Consigne = Traduisez en anglais cette phrase de l'extrait : « Sachant que le cinéma c'est d'abord des sons et des images, ça me dépasse totalement qu'on ne demande que de l'écrit. »

Bon, comme je siège aussi régulièrement en commission, comme je connais aussi bien l'envers que l'endroit du décor, je me sens un peu obligé de répondre.
Qui-Gon Jinn a écrit:
Tom a écrit:
Demande de subvention avec matériel visuel, et non seulement écrit, c'est séduisant sur le papier, n'est-ce pas vouloir de force mener le cinéma vers un horizon (formel, maniéré) qu'il n'a forcément à être ? Est-ce que c'est pas partir vers un autre diktat ? Ou peut-être laisser à chacun le soin de présenter son projet via le matériel qu'il souhaite ?
Sachant que le cinéma c'est d'abord des sons et des images, ça me dépasse totalement qu'on ne demande que de l'écrit. Je pense qu'encourager/obliger à montrer des images en pousserait certains à dépasser l'horizon littéraire/mental dans lequel ils enferment parfois leurs films.

Données enregistrées =

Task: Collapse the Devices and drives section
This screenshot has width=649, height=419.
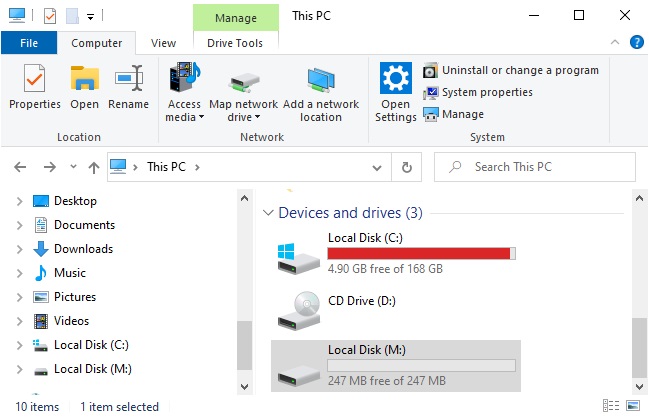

Réponse attendue = Given that cinema is first and foremost sounds and images, it is completely beyond me that only written material is requested.